Entries shown:
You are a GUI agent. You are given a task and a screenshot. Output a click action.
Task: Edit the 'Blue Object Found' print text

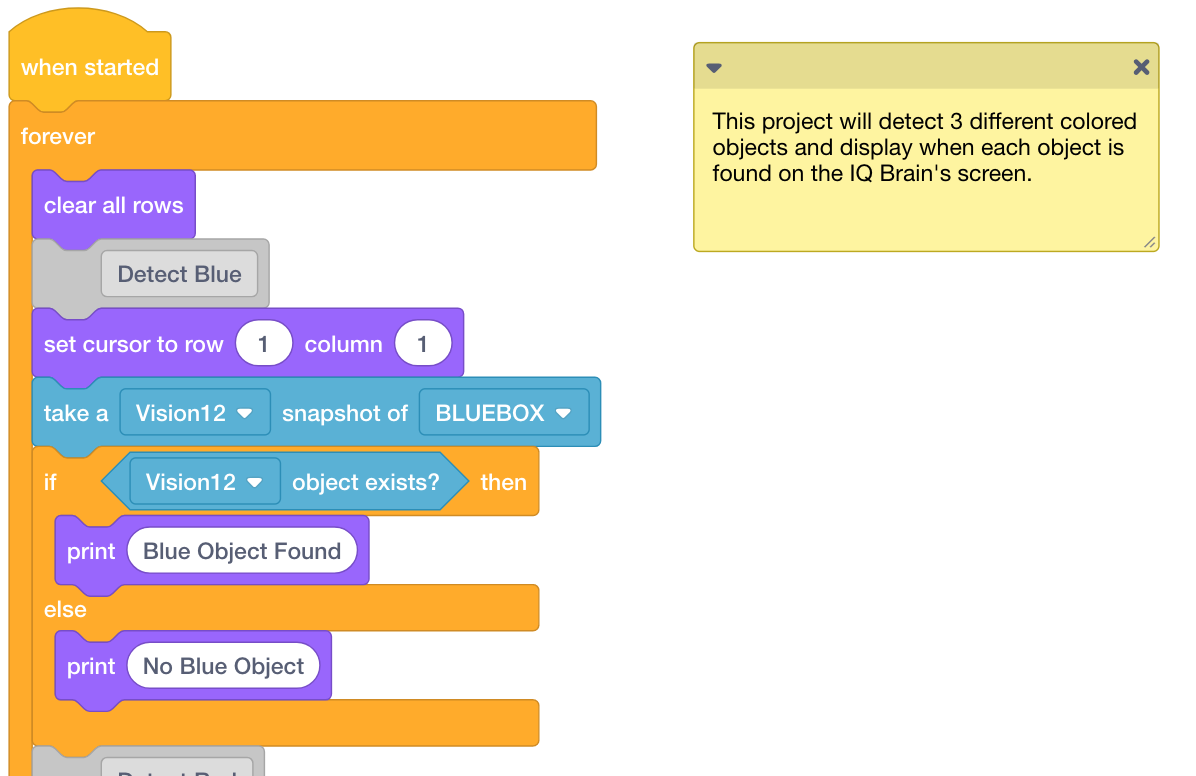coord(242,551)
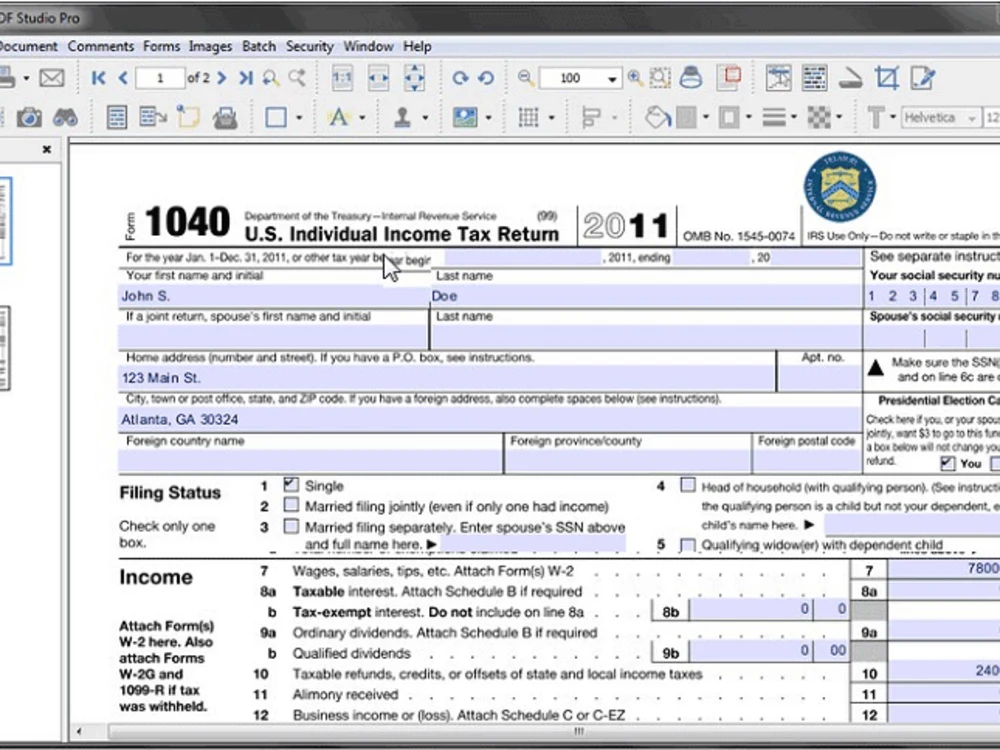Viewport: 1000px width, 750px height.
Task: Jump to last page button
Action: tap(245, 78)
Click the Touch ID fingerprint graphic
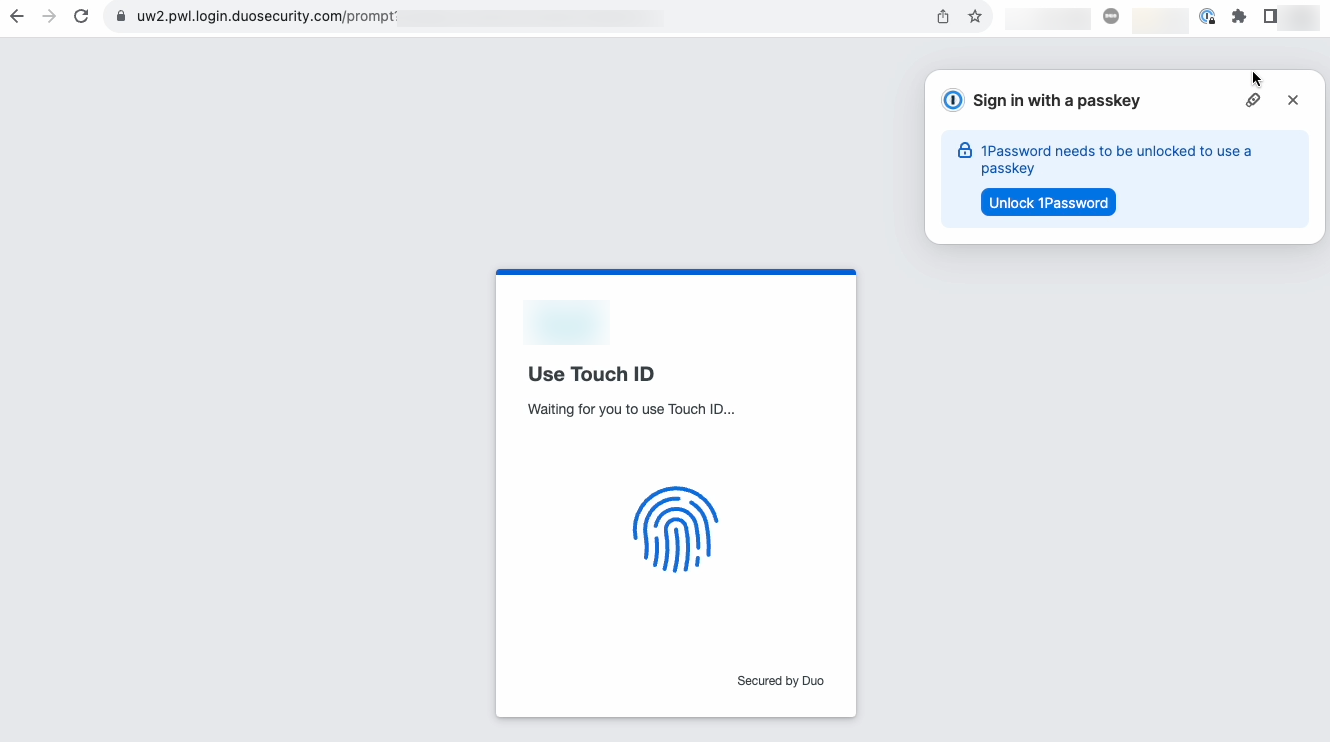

Brief:
Output the records above exactly, omitting the pictures.

Solved problem:
You are a GUI agent. You are given a task and a screenshot. Output a click action.
Task: Edit the 'Blue Object Found' print text

coord(242,551)
Viewport: 1000px width, 750px height.
Task: Jump to last page button
Action: tap(245, 78)
Click the Touch ID fingerprint graphic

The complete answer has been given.